That Dodd-Frank tried to do too much at once is evident not only in its length but also in its mind-numbing complexity and vast scope. Dodd-Frank addresses everything from how to achieve “financial stability” to how to wind down failing firms through an “orderly liquidation authority” to how to regulate derivatives as well as mortgages. Almost as an afterthought, the law creates an enormous new bureaucracy, the Bureau of Consumer Financial Protection. The CFPB, as it’s commonly known, is so potentially consequential that its sponsors should have introduced it as a separate piece of legislation (see “Dodd-Frank’s Protection Racket,” Summer 2012).
Dodd-Frank also creates 17 smaller bureaucracies, a list of which reads like a parody of overactive government: the Financial Stability Oversight Council (FSOC); the Office of Financial Research (OFR); the Investor Advisory Committee (IAC); the Research and Analysis Center (RAC); the Financial Research Fund (FRF); the Orderly Liquidation Authority (OLA); the Orderly Liquidation Fund (OLF); the Office of Minority and Women Inclusion (OMWI); the Federal Insurance Office (FIO); the Office of Credit Ratings (OCR); the Office of Municipal Securities (OMS); the Office of Fair Lending and Equal Opportunity (OFLEO); the Office of Financial Education (OFE); the Office of Service Member Affairs (OSMA); the Office of Financial Protection for Older Americans (OFPOA); the Consumer Advisory Board (CAB); and the Private Education Loan Ombudsman (PELO).
The most competent regulators would have had trouble setting up, staffing, and overseeing such a sprawl of new offices, even without the need to investigate precrisis wrongdoing and learn from recent mistakes. But posting help-wanted notices and ordering water coolers was the easy part. Dodd-Frank required regulators to write 398 separate rules, many as complex as the law itself. Though Dodd-Frank is the law of the land, regulators haven’t been able to apply it yet, since they need to figure out how to write all its rules and enforce them. (Obamacare has run into the same complexity problem. The law has been on the books for more than three years, but regulators have delayed implementation of key parts of it, including the requirement for employers to provide health care for their workers.)

### WHAT TO PRODUCE
Write out the Dodd-Frank passage from "Dodd-Frank also creates" up to and including "Loan Ombudsman (PELO).". The records have no connection to the Dodd-Frank passage.

Records of locating words and elements:

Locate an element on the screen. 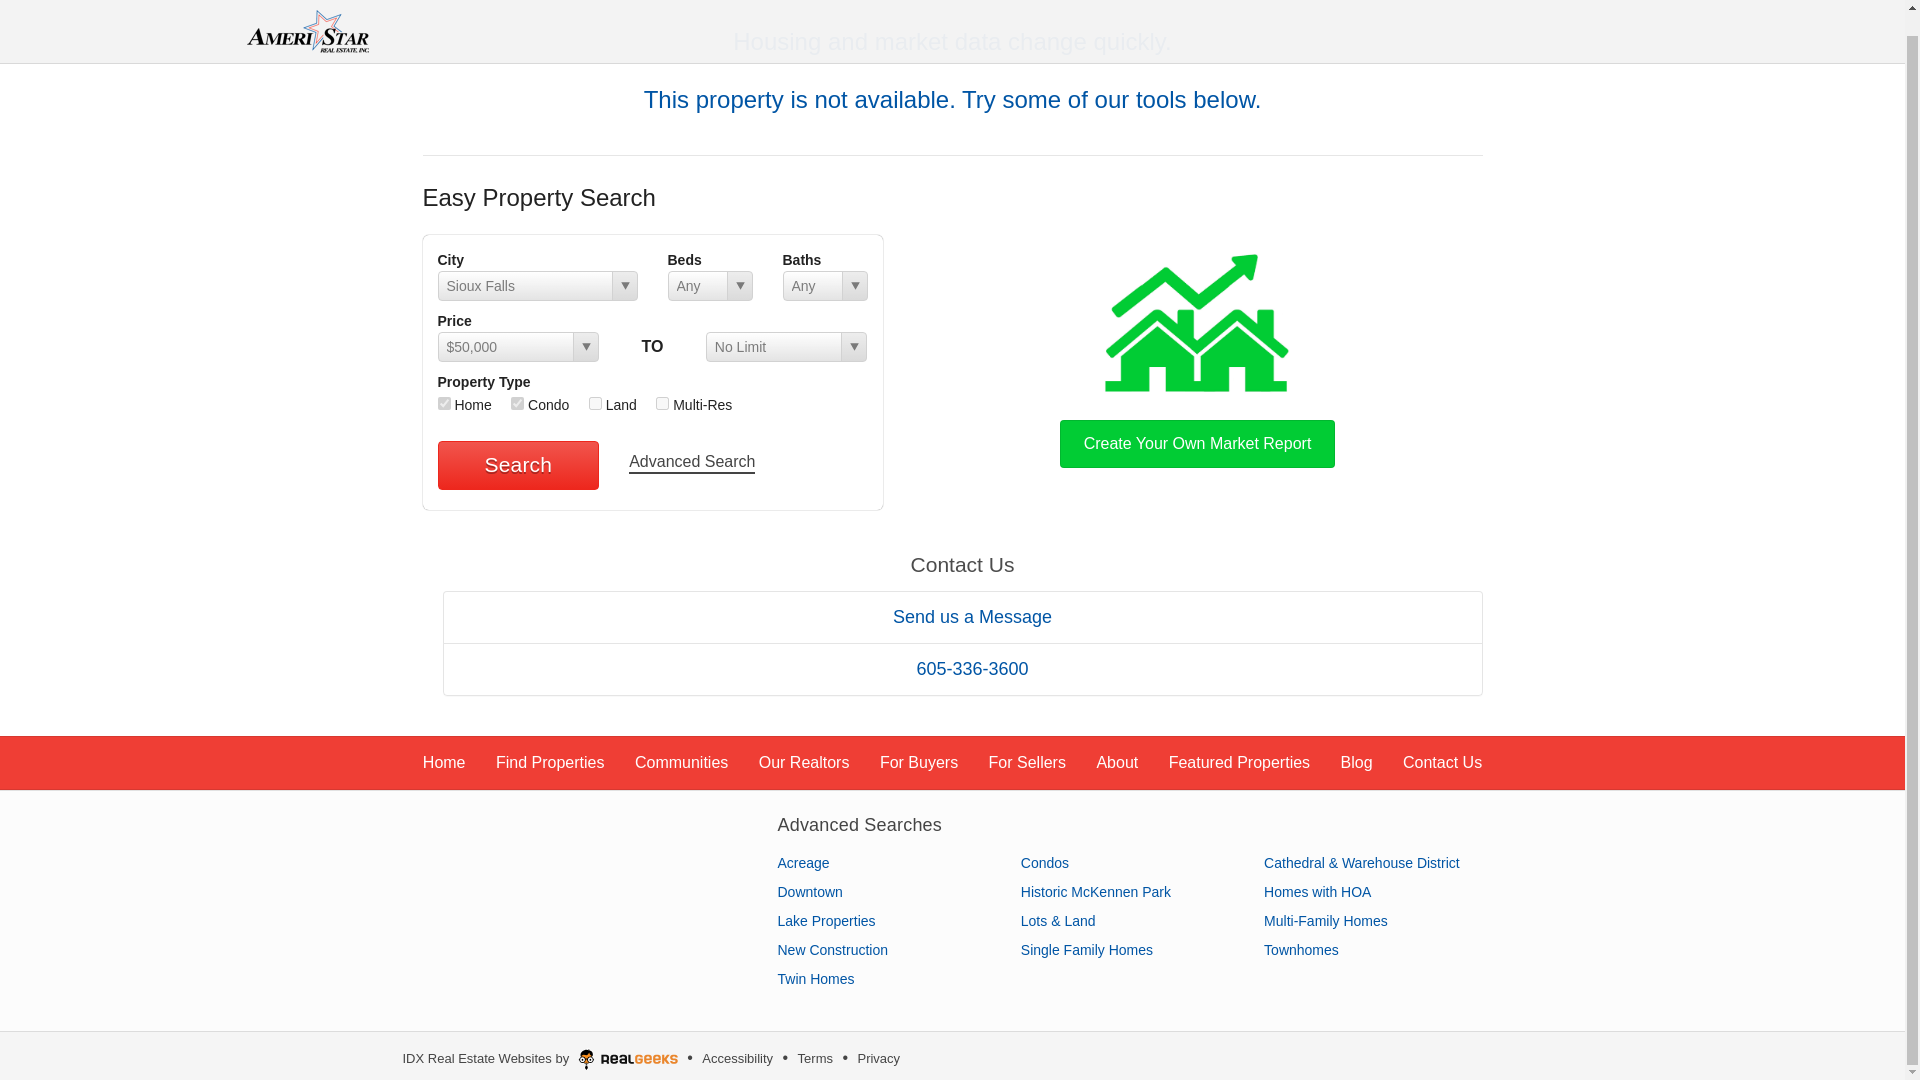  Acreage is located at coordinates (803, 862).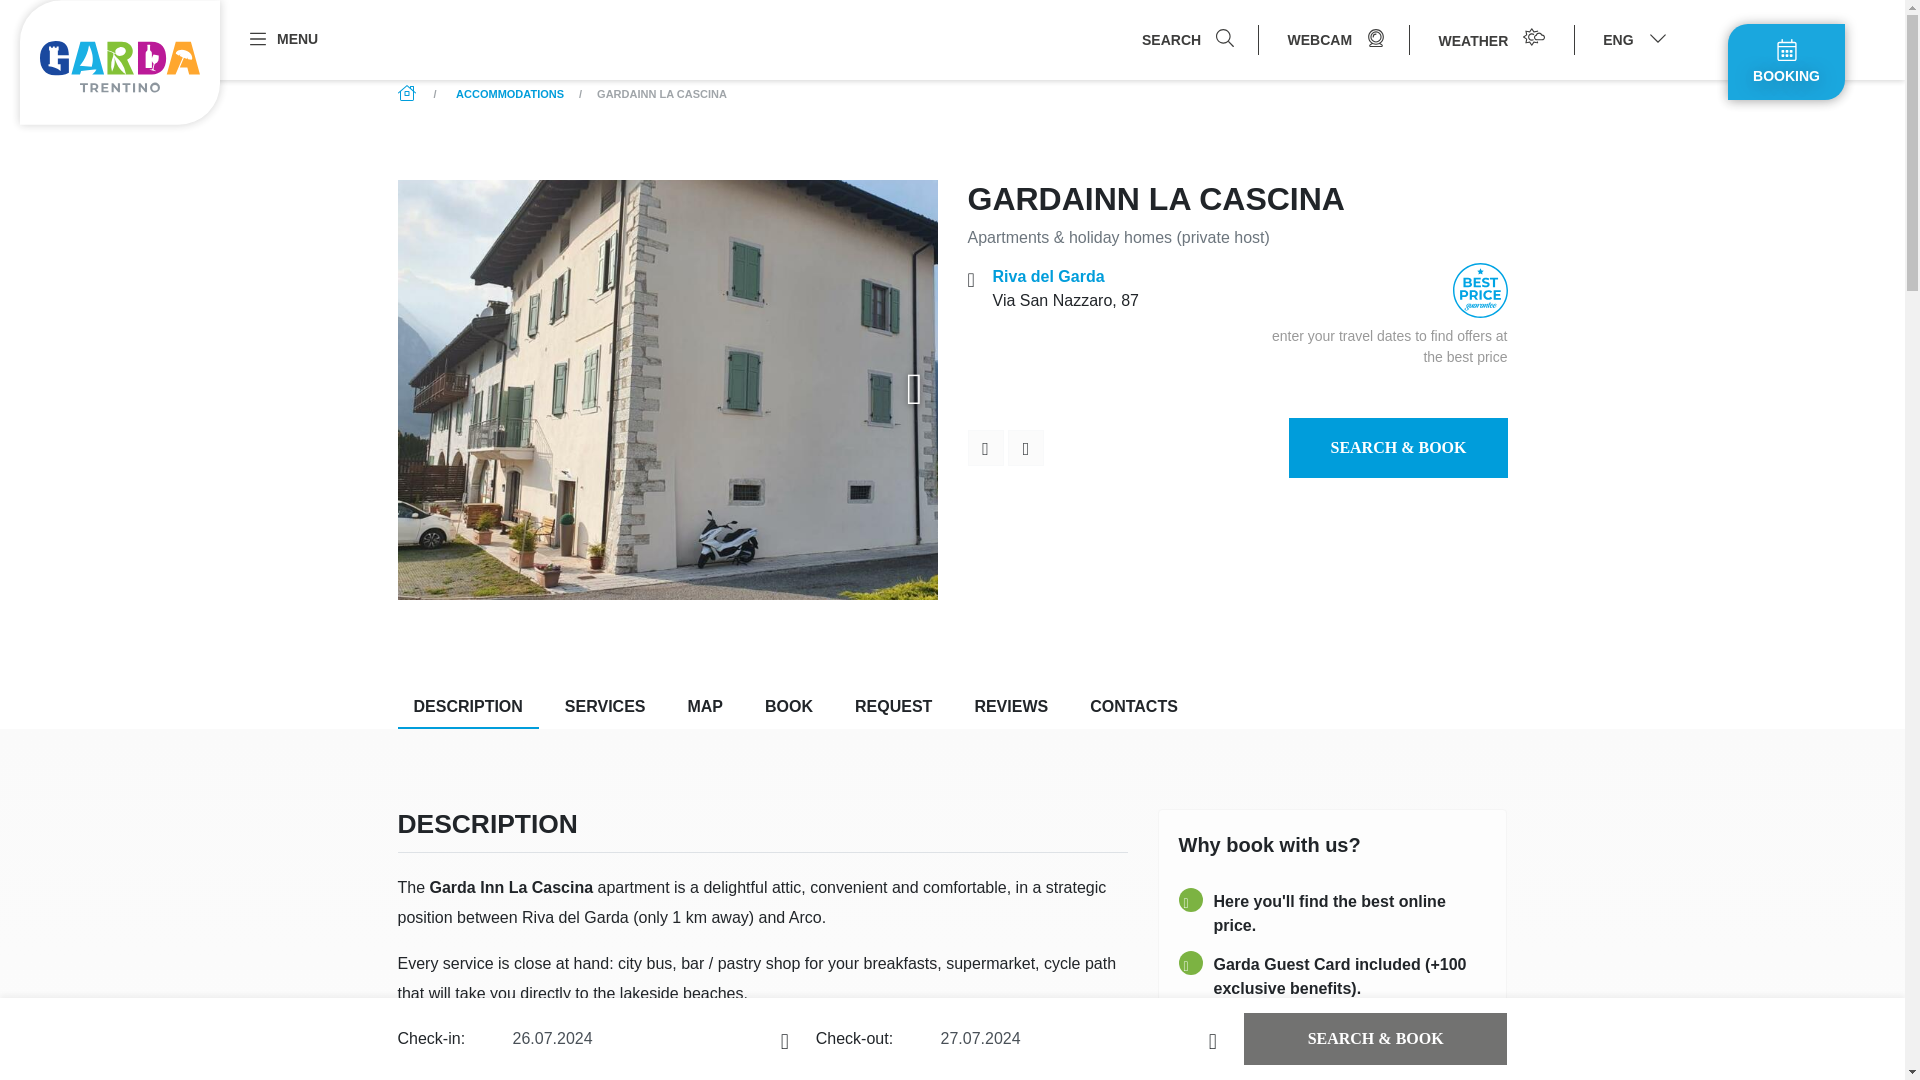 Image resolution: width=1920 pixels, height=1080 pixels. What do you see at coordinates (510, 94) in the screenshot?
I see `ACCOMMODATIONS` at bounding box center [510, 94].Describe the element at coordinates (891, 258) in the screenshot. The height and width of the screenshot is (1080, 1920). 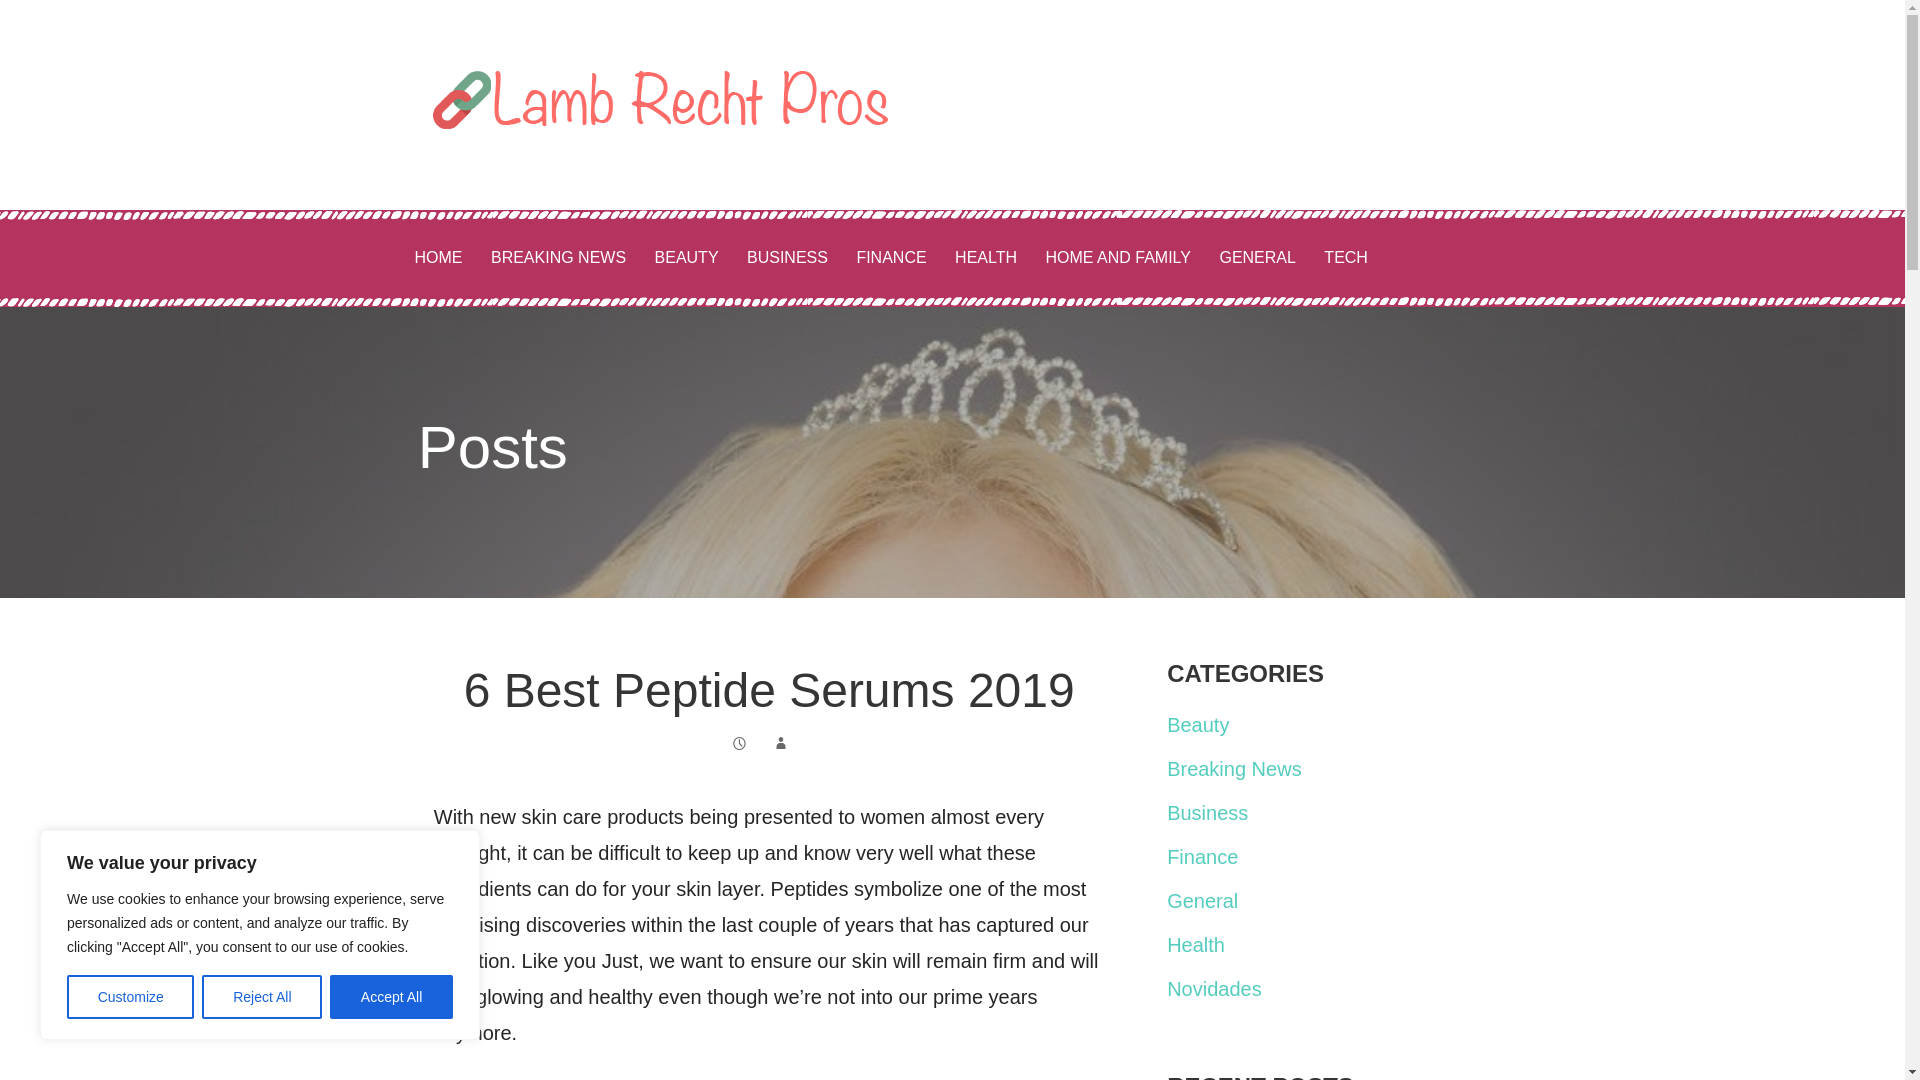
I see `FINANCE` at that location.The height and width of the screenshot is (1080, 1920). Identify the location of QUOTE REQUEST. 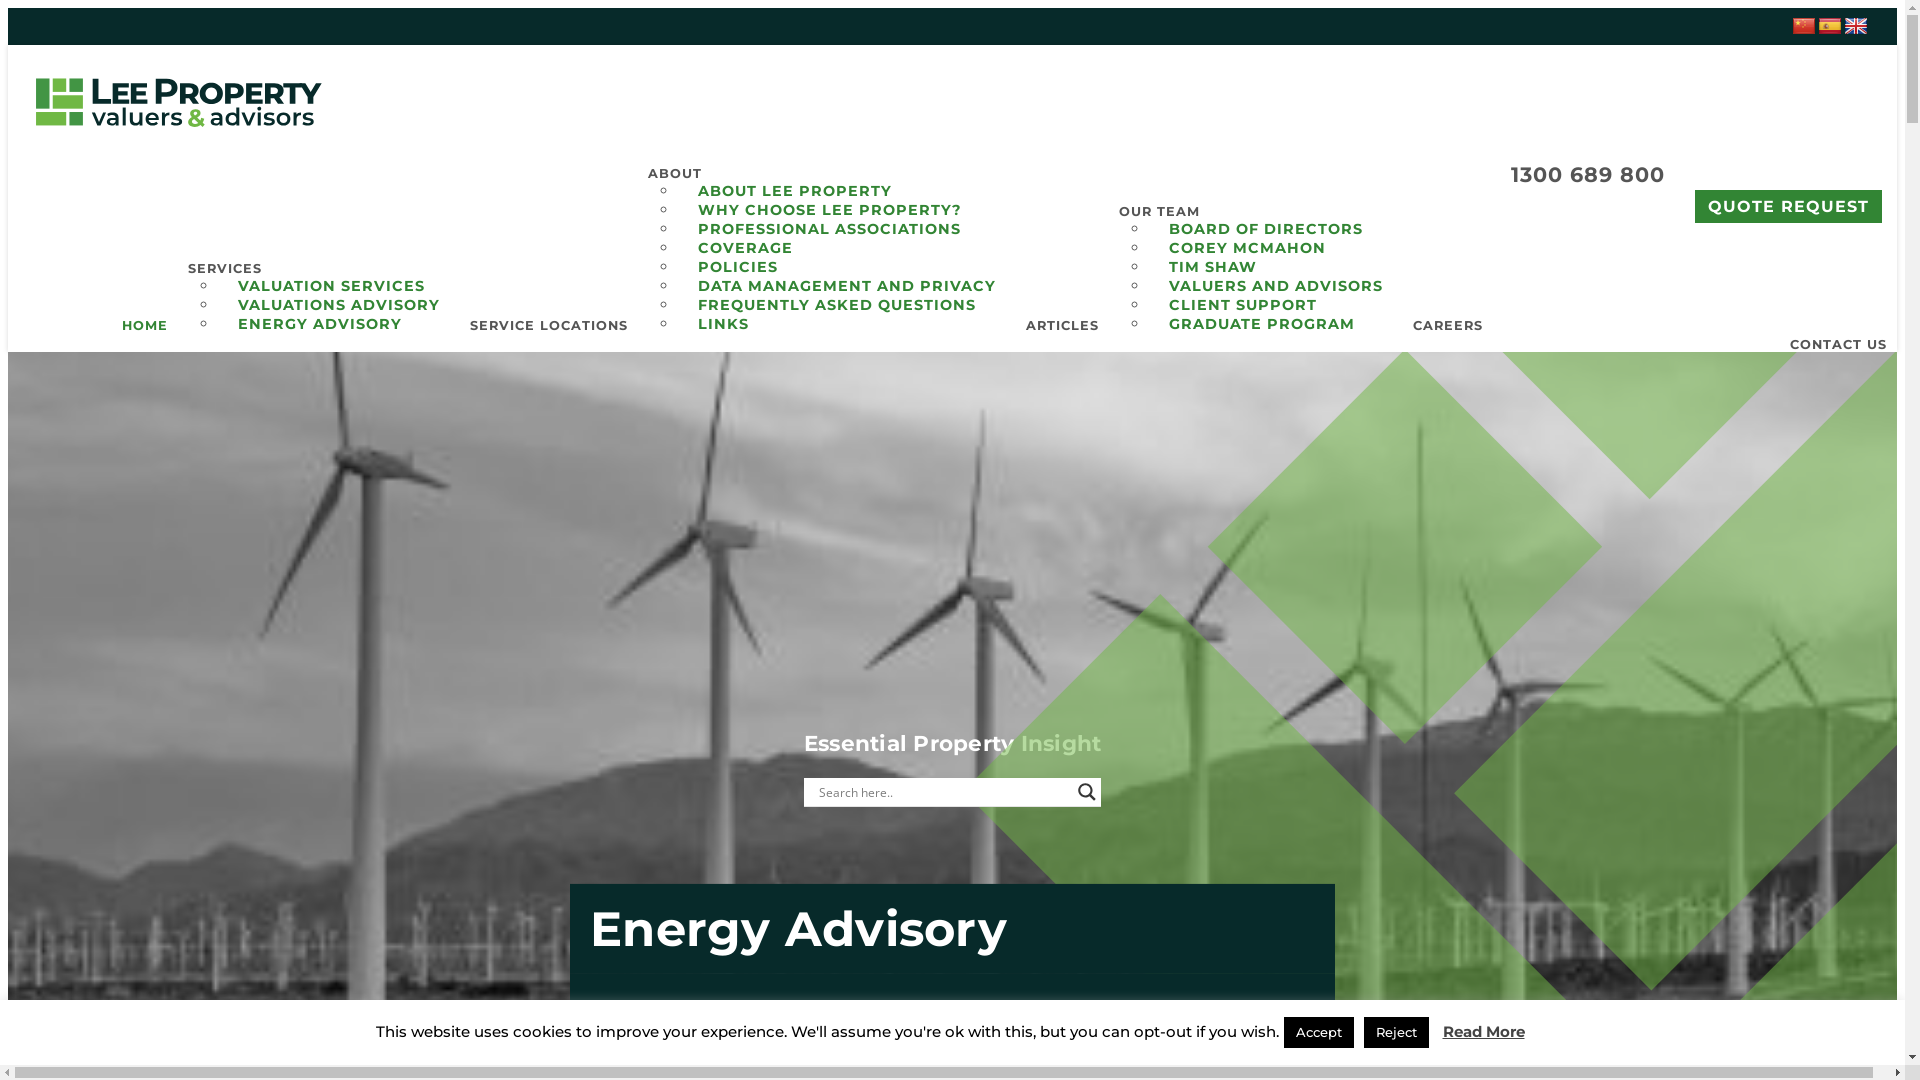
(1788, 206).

### THE RESULT
Dodd-Frank also creates 17 smaller bureaucracies, a list of which reads like a parody of overactive government: the Financial Stability Oversight Council (FSOC); the Office of Financial Research (OFR); the Investor Advisory Committee (IAC); the Research and Analysis Center (RAC); the Financial Research Fund (FRF); the Orderly Liquidation Authority (OLA); the Orderly Liquidation Fund (OLF); the Office of Minority and Women Inclusion (OMWI); the Federal Insurance Office (FIO); the Office of Credit Ratings (OCR); the Office of Municipal Securities (OMS); the Office of Fair Lending and Equal Opportunity (OFLEO); the Office of Financial Education (OFE); the Office of Service Member Affairs (OSMA); the Office of Financial Protection for Older Americans (OFPOA); the Consumer Advisory Board (CAB); and the Private Education Loan Ombudsman (PELO).